Wednesday, December 12, 2012

Interview with the Vampire: Claudia's Story

I have loved Interview with the Vampire since I was a preteen. The story captured my attention and has become something of a security blanket in my personal library. If I want something familiar and comforting, I read it, even if the story itself isn't very comforting.

I've missed Anne Rice's vampires for the past number of years since she stopped writing them and while I know Claudia is a character of the past I still loved her and wanted to hear more from this child vampire. I wasn't, at first, entirely sure if I liked the idea of a graphic novel for Claudia's story; see, I've only ever read one manga series and that's the closest I've come to any books of that nature, graphic or otherwise. There was a lot of buzz in the Ricean fan world about this book and it gained my attention and made me rather excited -- I couldn't help it. But then the first number of pages for the book were released and I instantly fell in love.

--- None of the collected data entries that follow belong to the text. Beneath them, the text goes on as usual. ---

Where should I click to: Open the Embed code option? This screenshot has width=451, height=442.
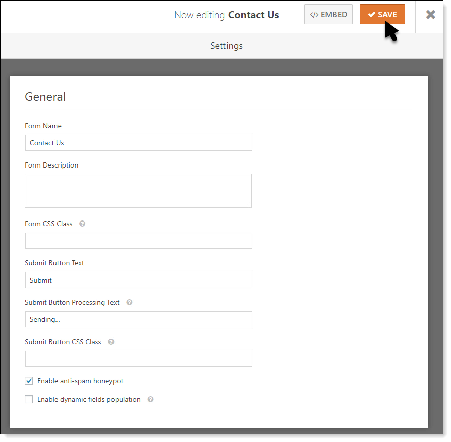[328, 15]
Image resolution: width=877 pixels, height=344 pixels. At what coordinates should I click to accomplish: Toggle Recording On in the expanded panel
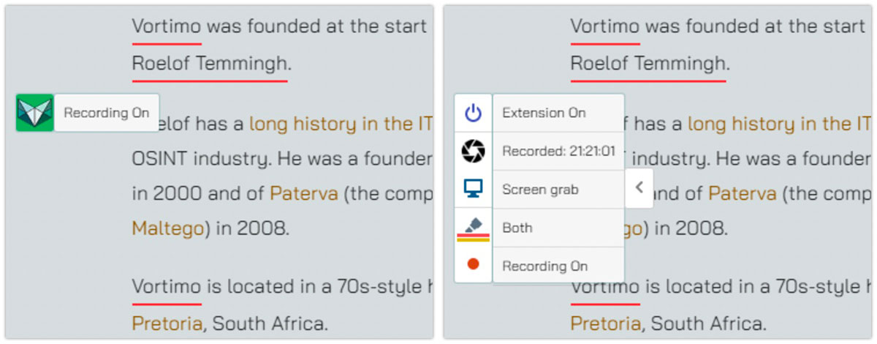pyautogui.click(x=558, y=266)
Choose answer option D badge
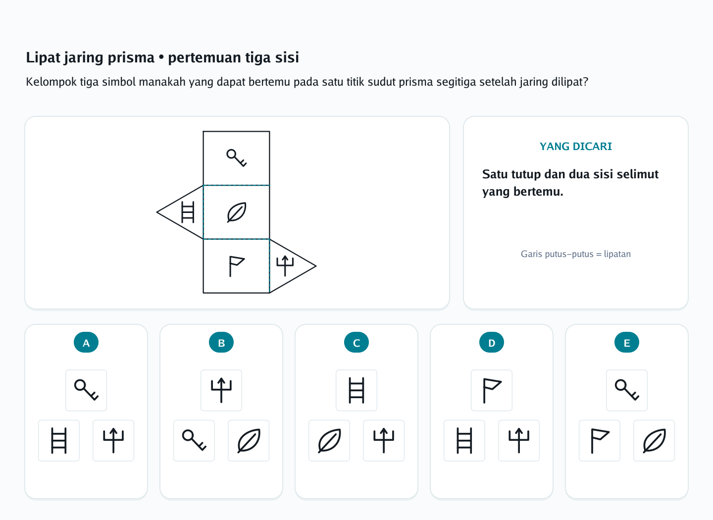 click(492, 343)
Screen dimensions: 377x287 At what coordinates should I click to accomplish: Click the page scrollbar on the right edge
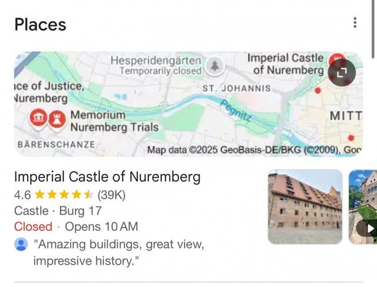[373, 29]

The sepia tones, black, white and blood red work so well with the story. Blood is something important and primary in the lives of these vampires and the sepia sets the stage for time gone by. The artwork is beautiful and Witter truly captured the personalities of Lestat, Louis and Claudia. Lestat with his dashing looks and constant smirk, Louis seeming sad or pressing a hand to his mouth, and Claudia as the innocent child vampire turned cunning and dangerous -- the artist depicted Claudia perfectly.
Source

If you do not know of the character, know this: she was made a vampire while still a small child. This small child, however, had a mind that still grew and matured. During her vampire existence she went from being the child vampire (depicted in the drawings with wide eyed innocence) to a woman trapped in a child's body and that is what blew me away. Witter drew this child lounging as a woman would, her expressions holding lust, anger, and even hatred that only an adult could feel but it was on a child's face. The detail of wardrobe and other lesser characters was not forgotten and the story line, while brief, was to the point and still clear of Claudia's feelings and experiences.

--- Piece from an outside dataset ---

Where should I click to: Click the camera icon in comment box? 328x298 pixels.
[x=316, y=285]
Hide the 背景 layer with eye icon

For those who know of Claudia's story, how it begins and ends, allow me to continue -- for others this may be a spoiler -- but at the end of the book, after Claudia dies, my favorite and most heartfelt page that only a Ricean who has read Interview with the Vampire will understand (not those who have only watched the movie) is a single drawing on an otherwise blank page of Lestat's hands clutching Claudia's gown.

I was thrilled by this book and overall impressed. At some point I hope to read Interview with the Vampire and go back and forth between that book and the graphic novel to compare. I went through the book so quickly, devoured it so hungrily, that I worry I did not appreciate all the artwork and it is something to be appreciated. So I say unto you, dear reader, take your time with this book and appreciate every aspect of it, it deserves that attention.